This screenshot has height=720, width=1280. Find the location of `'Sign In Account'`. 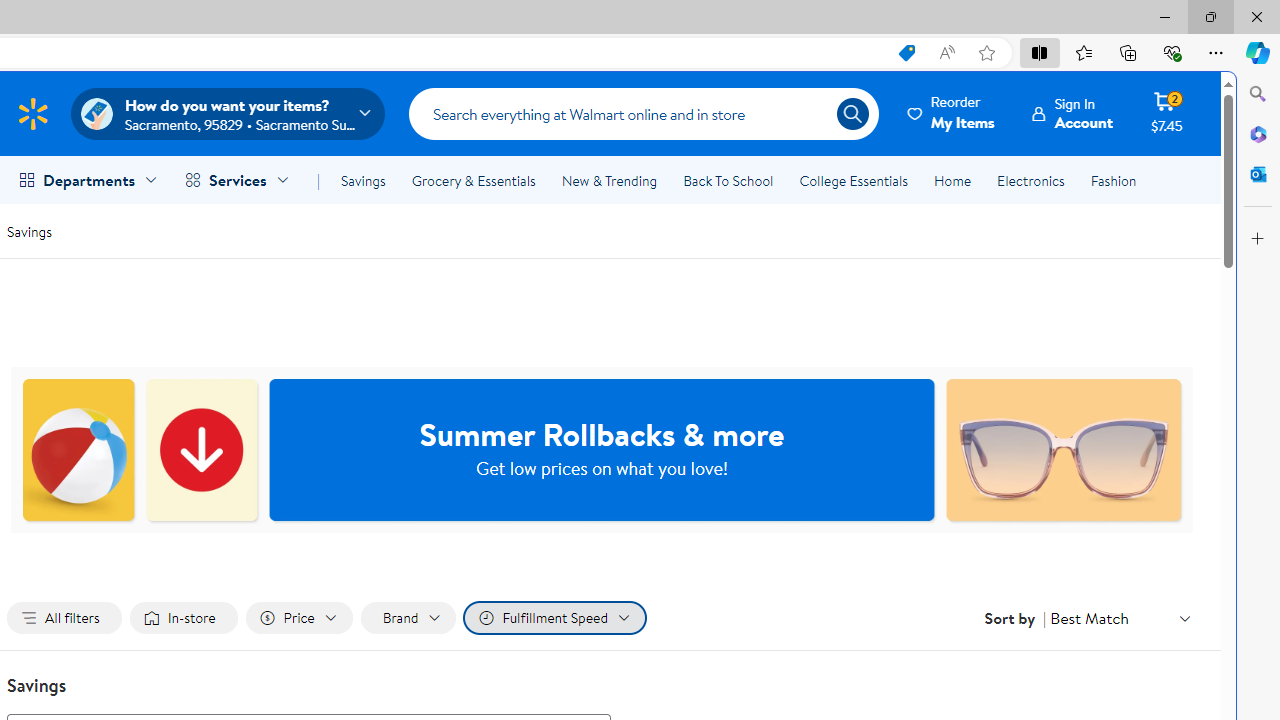

'Sign In Account' is located at coordinates (1072, 113).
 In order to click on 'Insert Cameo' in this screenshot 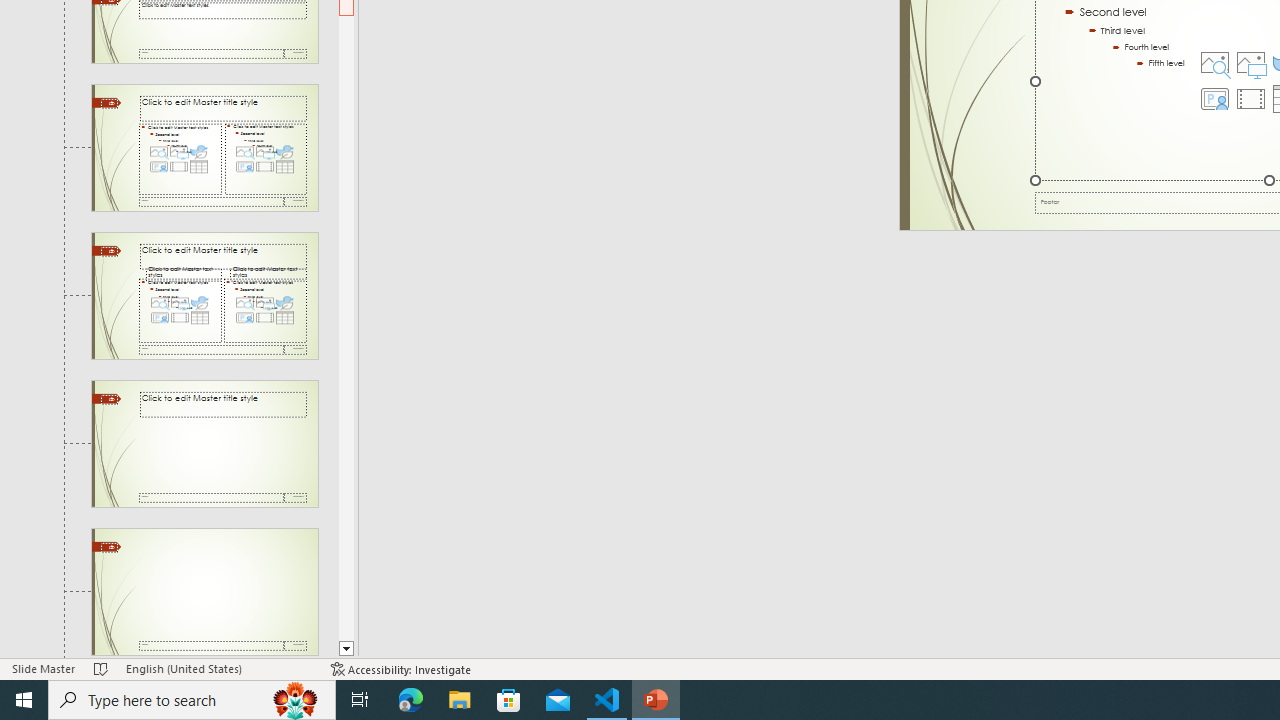, I will do `click(1214, 99)`.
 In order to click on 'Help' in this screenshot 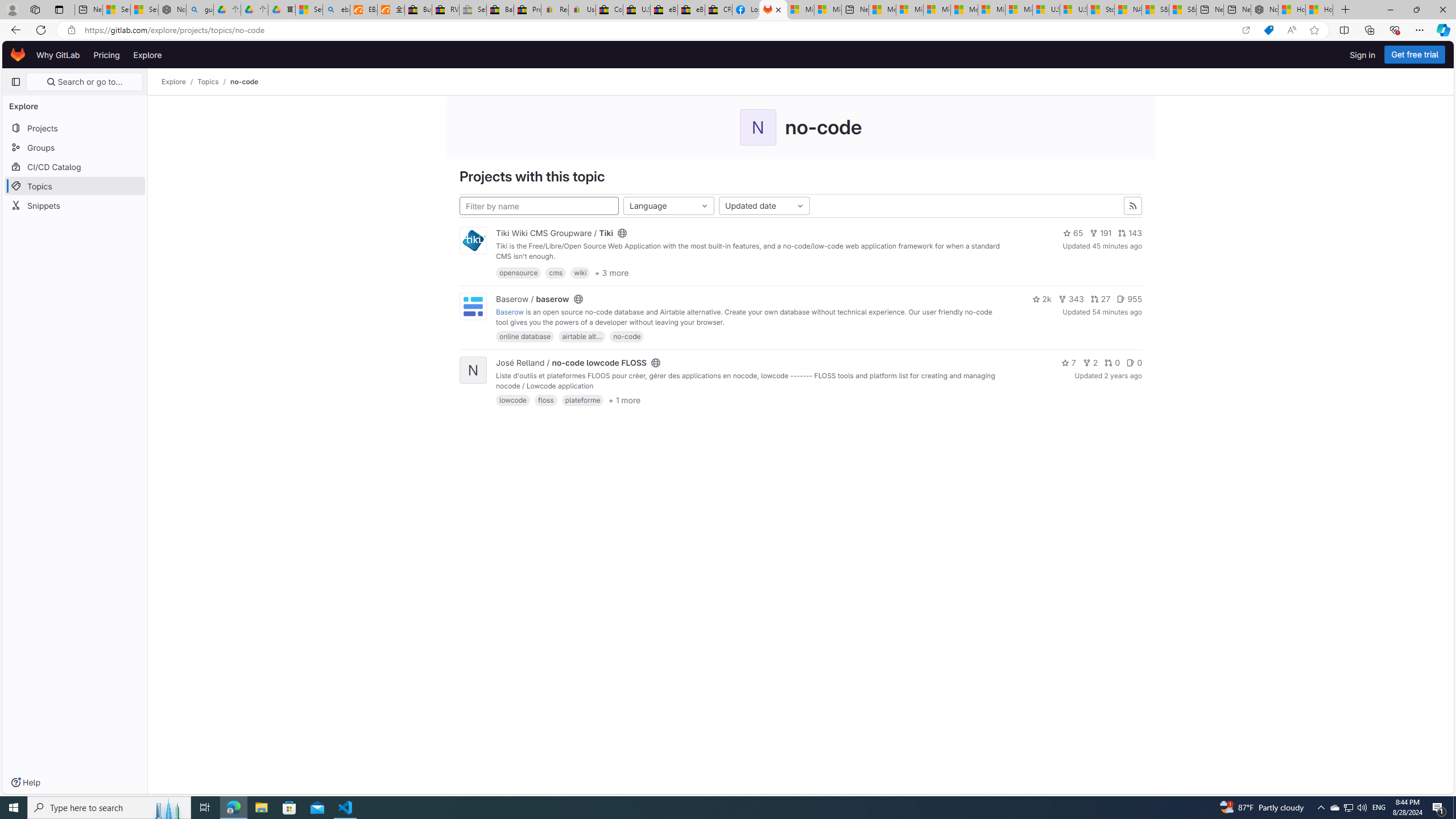, I will do `click(25, 781)`.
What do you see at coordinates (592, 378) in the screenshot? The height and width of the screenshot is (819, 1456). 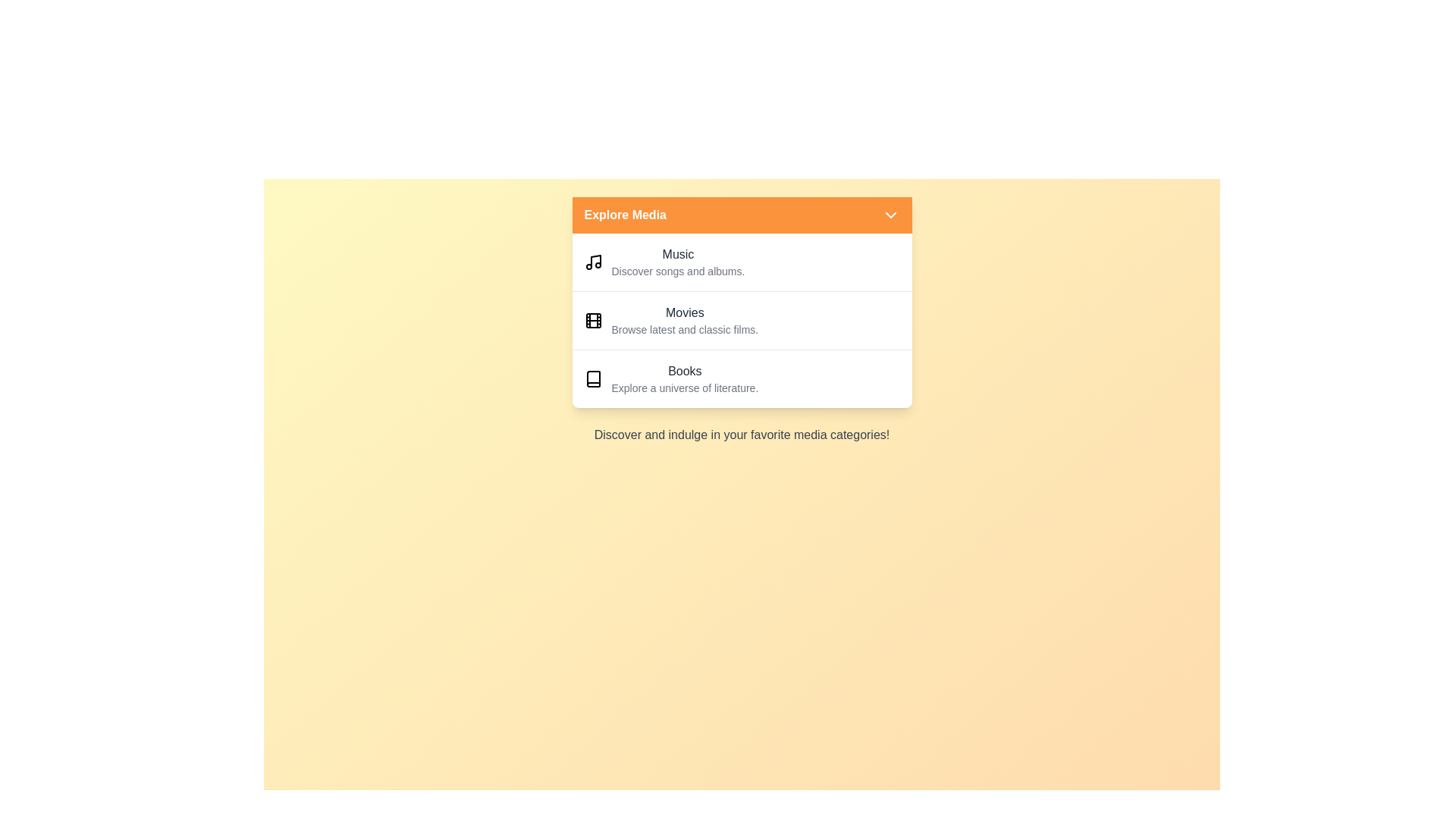 I see `the icon representing the Books category` at bounding box center [592, 378].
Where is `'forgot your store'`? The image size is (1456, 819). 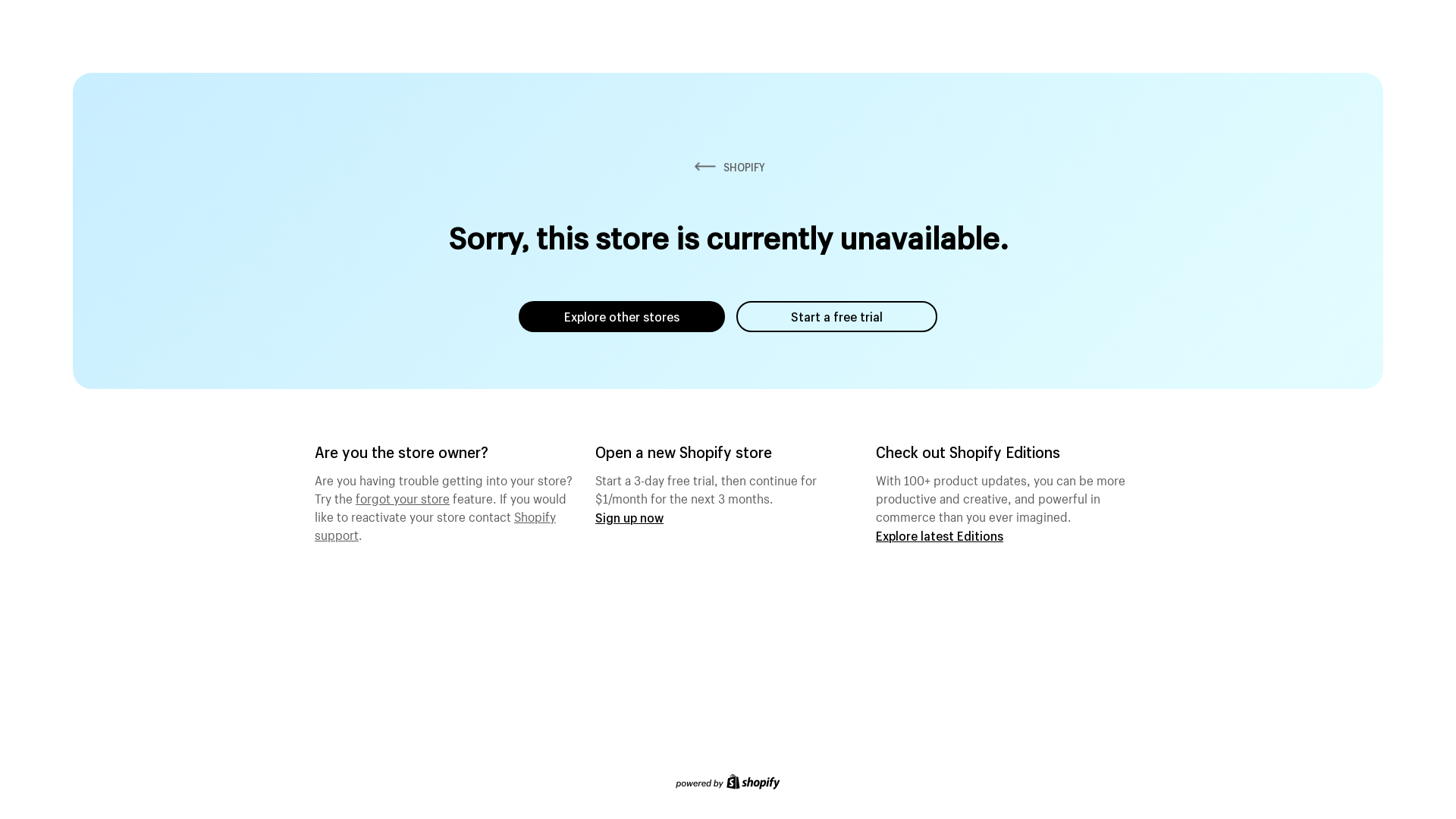
'forgot your store' is located at coordinates (403, 497).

_ _ _ _ _ _ _

--- What is needed ---
Please rewrite the records starting at the line containing "is (1456, 819)." and ending at the last line, changing "image" to "screenshot" and keeping everything else the same. Give only those lines, without the pictures.

--- In response ---
Where is `'forgot your store'`? The screenshot size is (1456, 819). 
'forgot your store' is located at coordinates (403, 497).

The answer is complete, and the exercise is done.